- **Problem**
Leave no line out. Transcribe the whole listing exactly.

- **Data for review**

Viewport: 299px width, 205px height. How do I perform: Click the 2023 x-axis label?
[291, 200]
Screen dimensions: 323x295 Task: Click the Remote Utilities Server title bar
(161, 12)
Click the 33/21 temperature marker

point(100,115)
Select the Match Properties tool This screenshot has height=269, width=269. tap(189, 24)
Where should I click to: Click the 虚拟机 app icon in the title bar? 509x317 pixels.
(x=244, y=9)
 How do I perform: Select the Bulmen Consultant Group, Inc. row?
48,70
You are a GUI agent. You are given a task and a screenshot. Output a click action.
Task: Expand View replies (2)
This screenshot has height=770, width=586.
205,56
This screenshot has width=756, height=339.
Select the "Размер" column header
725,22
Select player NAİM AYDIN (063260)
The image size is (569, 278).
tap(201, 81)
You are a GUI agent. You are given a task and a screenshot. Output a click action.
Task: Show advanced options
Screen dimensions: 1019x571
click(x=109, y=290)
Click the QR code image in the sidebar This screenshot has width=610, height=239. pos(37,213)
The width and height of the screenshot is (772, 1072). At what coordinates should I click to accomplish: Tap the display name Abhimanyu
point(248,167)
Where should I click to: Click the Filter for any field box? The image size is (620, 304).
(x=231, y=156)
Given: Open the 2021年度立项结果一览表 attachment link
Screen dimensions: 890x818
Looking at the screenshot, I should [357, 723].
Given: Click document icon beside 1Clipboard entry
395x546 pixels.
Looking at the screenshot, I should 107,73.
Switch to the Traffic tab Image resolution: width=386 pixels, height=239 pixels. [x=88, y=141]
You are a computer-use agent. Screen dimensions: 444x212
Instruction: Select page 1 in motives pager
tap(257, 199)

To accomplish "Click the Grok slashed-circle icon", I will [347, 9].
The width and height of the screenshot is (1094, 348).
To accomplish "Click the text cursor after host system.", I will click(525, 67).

- **Completed task**
Viewport: 299px width, 205px height. How do I perform: Click the 2023 x-axis label?
[291, 200]
Screen dimensions: 323x295 Task: Click the Remote Utilities Server title bar
(161, 12)
Click the 33/21 temperature marker

point(100,115)
Select the Match Properties tool This screenshot has height=269, width=269. tap(189, 24)
Where should I click to: Click the 虚拟机 app icon in the title bar? 509x317 pixels.
(x=244, y=9)
 How do I perform: Select the Bulmen Consultant Group, Inc. row?
48,70
You are a GUI agent. You are given a task and a screenshot. Output a click action.
Task: Expand View replies (2)
This screenshot has height=770, width=586.
205,56
This screenshot has width=756, height=339.
Select the "Размер" column header
725,22
Select player NAİM AYDIN (063260)
The image size is (569, 278).
tap(201, 81)
You are a GUI agent. You are given a task and a screenshot. Output a click action.
Task: Show advanced options
Screen dimensions: 1019x571
click(x=109, y=290)
Click the QR code image in the sidebar This screenshot has width=610, height=239. pos(37,213)
The width and height of the screenshot is (772, 1072). At what coordinates should I click to accomplish: Tap the display name Abhimanyu
point(248,167)
Where should I click to: Click the Filter for any field box? The image size is (620, 304).
(x=231, y=156)
Given: Open the 2021年度立项结果一览表 attachment link
Screen dimensions: 890x818
Looking at the screenshot, I should [357, 723].
Given: Click document icon beside 1Clipboard entry
395x546 pixels.
Looking at the screenshot, I should 107,73.
Switch to the Traffic tab Image resolution: width=386 pixels, height=239 pixels. [x=88, y=141]
You are a computer-use agent. Screen dimensions: 444x212
Instruction: Select page 1 in motives pager
tap(257, 199)

To accomplish "Click the Grok slashed-circle icon", I will [347, 9].
The width and height of the screenshot is (1094, 348).
To accomplish "Click the text cursor after host system.", I will click(525, 67).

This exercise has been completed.